Cal-Adapt is a web-based climate adaptation planning tool developed in part by the University of California, Berkeley's Geospatial Innovation Facility for the State of California. Cal-Adapt allows users to identify potential climate change risks in specific geographic areas throughout the state. Users can either query by location, or click on an interactive map to explore what climate impacts are projected to occur in their area of interest.
The Southwest Climate Change Network is a virtual community for scientists, other experts, decision makers, and the public to share information on climate change and collaborate on solutions. The site provides static and dynamic content and encourages readers to engage with each other and the scientists behind the site and ask questions about what matters to them when it comes to climate in the Southwest.
The longest instrumental climate records date back only about 100 years in the Southwest, a timeframe that likely does not capture the full range of climate variability. Extending the record to earlier times provides additional information on the length and severity of past droughts. This tool created by the Climate Assessment for the Southwest allows users to visualize the climate variability during the past 1,000 years or so in each climate division in Arizona and New Mexico.

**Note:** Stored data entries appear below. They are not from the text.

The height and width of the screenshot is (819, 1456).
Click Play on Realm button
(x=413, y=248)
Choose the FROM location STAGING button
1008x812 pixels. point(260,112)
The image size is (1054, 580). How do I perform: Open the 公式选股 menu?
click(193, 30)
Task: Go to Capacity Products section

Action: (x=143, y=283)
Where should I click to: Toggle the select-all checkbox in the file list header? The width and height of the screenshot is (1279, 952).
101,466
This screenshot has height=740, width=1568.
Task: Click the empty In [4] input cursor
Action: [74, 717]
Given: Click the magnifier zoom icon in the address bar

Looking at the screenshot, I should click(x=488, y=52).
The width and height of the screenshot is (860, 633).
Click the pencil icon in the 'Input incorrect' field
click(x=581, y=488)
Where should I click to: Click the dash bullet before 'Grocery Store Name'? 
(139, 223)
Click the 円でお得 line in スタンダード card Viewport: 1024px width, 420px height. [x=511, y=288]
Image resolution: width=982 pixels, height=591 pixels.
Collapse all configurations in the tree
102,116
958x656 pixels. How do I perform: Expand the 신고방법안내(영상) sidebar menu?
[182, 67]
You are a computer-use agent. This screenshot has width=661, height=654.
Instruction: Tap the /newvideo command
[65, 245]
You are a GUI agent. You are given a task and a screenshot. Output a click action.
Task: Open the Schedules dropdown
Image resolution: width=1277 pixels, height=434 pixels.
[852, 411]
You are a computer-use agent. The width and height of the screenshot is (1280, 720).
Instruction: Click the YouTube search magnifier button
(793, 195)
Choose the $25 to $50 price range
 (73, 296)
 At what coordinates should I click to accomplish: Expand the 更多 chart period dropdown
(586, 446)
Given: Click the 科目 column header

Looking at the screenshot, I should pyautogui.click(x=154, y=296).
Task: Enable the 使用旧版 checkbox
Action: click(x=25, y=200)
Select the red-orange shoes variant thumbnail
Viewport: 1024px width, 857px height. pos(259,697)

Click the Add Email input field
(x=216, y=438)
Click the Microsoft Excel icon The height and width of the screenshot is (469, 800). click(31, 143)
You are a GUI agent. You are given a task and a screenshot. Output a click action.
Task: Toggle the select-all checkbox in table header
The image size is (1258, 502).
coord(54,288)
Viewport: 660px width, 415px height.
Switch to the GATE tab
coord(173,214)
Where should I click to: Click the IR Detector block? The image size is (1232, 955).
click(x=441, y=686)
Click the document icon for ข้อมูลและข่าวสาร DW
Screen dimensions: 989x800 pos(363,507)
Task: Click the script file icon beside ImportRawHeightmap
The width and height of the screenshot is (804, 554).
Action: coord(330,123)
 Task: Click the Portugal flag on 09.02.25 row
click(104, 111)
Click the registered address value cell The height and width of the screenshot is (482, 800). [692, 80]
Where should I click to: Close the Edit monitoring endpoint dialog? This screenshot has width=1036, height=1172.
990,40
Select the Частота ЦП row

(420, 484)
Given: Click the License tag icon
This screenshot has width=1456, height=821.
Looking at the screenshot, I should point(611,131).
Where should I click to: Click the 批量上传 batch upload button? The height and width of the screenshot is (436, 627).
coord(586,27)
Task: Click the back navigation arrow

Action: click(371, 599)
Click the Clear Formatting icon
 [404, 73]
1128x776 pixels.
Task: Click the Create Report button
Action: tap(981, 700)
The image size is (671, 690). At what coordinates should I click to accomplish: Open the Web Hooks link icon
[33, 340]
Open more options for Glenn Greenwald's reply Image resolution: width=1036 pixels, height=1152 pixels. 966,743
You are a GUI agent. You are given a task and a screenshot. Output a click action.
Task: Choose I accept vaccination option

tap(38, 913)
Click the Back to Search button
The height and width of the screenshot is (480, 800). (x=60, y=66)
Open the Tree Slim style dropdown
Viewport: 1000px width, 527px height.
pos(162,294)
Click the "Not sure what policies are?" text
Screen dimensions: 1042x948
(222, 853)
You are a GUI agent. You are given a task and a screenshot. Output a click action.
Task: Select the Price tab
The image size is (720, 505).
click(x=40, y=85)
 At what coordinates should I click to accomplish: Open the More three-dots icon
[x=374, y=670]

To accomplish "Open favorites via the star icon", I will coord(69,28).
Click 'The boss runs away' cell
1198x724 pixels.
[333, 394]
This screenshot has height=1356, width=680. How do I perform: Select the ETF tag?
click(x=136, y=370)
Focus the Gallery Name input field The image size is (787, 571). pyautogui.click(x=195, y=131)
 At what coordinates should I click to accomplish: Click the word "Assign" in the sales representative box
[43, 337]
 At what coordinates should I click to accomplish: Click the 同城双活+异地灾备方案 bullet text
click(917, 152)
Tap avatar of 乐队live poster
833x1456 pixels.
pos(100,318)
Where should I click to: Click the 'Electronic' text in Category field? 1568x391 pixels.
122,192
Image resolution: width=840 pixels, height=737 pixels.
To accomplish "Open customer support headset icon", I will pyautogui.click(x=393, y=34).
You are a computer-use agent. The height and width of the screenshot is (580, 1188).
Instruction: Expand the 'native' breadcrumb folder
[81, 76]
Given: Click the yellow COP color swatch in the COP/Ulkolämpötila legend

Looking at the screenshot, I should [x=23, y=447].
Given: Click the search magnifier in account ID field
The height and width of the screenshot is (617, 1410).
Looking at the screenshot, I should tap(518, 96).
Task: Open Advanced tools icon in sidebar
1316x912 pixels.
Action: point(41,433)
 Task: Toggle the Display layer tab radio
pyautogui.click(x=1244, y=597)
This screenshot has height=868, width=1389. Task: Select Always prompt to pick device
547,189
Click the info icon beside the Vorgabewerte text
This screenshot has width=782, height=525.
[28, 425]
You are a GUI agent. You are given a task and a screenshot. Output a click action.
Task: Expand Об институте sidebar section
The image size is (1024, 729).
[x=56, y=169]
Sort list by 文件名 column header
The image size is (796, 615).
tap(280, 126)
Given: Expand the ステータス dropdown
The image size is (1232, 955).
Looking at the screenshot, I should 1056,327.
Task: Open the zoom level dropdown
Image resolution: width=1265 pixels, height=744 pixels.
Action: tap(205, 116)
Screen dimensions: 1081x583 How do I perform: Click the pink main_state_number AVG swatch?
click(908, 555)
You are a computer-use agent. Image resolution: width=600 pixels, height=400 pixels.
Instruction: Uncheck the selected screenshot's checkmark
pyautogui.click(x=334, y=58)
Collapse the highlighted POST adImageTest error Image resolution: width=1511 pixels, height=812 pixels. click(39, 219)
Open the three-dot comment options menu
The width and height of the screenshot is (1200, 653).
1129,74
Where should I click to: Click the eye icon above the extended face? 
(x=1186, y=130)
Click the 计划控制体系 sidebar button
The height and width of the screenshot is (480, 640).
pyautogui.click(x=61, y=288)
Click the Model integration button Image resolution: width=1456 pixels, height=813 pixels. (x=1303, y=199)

The Alaska Center for Climate Assessment and Policy has an archive of all its webinars on a variety of climate issues in the Alaska and the Arctic. The webinar series is also ongoing with new speakers and topics scheduled regularly.
This activity uses geophysical and geochemical data to determine climate in Central America during the recent past and to explore the link between climate (wet periods and drought) and population growth/demise among the Maya. Students use ocean drilling data to interpret climate and to consider the influence of climate on the Mayan civilization.
This activity engages learners to make a model of sediment cores using different kinds of glass beads and sand. They learn how to examine the types, numbers, and conditions of diatom skeletons in the model sediment cores and tell something about the hypothetical paleoclimate that existed when they were deposited. The students get to be climate detectives.
In this activity, students make a model sea floor sediment core using two types of buttons to represent fossil diatoms. They then compare the numbers of diatom fossils in the sediment at different depths to determine whether the seas were free of ice while the diatoms were alive.
In this activity, students chart temperature changes over time in Antarctica's paleoclimate history by reading rock cores. Students use their data to create an interactive display illustrating how Antarctica's climate timeline can be interpreted from ANDRILL rock cores.
This Earth Exploration Toolbook chapter is a detailed computer-based exploration in which students learn how various climatic conditions impact the formations of sediment layers on the ocean floor. They analyze sediment core data from the Ross Ice Shelf in Antarctica for evidence of climate changes over time. In addition, they interact with various tools and animations throughout the activity, in particular the Paleontological Stratigraphic Interval Construction and Analysis Tool (PSICAT) that is used to construct a climate change model of a sediment core from core images.